### TEXT SECTION
============
Update feature extractor methods to enable type cast before normalize (#18499)
* Update methods to optionally rescale This is necessary to allow for casting our images / videos to numpy arrays within the feature extractors' call. We want to do this to make sure the behaviour is as expected when flags like are False. If some transformations aren't applied, then the output type can't be unexpected e.g. a list of PIL images instead of numpy arrays. * Cast images to numpy arrays in call to enable consistent behaviour with different configs * Remove accidental clip changes * Update tests to reflect the scaling logic We write a generic function to handle rescaling of our arrays. In order for the API to be intuitive, we take some factor c and rescale the image values by that. This means, the rescaling done in normalize and to_numpy_array are now done with array * (1/255) instead of array / 255. This leads to small differences in the resulting image. When testing, this was in the order of 1e-8, and so deemed OK
This commit is contained in:
@@ -58,13 +58,13 @@ class ImageFeatureExtractionTester(unittest.TestCase):
|
||||
array3 = feature_extractor.to_numpy_array(image, rescale=False)
============
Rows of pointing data
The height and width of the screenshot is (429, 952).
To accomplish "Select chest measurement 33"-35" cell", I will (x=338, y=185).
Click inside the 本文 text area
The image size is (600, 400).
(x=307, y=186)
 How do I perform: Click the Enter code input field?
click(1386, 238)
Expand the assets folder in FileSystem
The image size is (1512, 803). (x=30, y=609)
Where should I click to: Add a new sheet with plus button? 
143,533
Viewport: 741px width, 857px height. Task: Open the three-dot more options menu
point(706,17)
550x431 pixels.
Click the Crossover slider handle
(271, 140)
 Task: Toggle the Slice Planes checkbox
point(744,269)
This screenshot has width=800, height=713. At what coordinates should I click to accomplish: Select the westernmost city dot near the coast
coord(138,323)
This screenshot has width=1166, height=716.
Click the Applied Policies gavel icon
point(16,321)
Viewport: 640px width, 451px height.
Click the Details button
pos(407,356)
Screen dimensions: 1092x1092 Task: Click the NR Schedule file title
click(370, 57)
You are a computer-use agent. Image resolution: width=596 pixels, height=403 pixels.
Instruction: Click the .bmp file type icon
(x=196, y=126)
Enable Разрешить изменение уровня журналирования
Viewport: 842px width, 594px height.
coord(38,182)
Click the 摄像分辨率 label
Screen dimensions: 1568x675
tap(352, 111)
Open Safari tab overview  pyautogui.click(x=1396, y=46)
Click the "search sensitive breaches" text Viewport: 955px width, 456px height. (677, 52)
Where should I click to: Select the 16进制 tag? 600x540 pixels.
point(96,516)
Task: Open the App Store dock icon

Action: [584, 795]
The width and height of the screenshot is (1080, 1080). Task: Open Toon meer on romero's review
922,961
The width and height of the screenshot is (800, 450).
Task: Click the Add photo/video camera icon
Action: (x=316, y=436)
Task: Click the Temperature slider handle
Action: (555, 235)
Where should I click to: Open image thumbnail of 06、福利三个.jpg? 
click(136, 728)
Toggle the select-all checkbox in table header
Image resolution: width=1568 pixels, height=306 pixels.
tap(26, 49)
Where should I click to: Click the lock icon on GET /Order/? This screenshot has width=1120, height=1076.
============
### GIVEN REQUEST
Using the commit text at the top of the page, decide whether each statement agrees with it: (a) The rescaling in normalize and to_numpy_array now multiplies by 1/255 instead of dividing by 255. (b) The differences found in testing were on the order of 1e-4. (c) The commit adds clip changes. For each, answer yes or no and quote the words of the commit text that decide it.

### ANSWER TO THIS PROBLEM
(a) Yes: "the rescaling done in normalize and to_numpy_array are now done with array * (1/255) instead of array / 255."
(b) No: "When testing, this was in the order of 1e-8, and so deemed OK"
(c) No: "Remove accidental clip changes"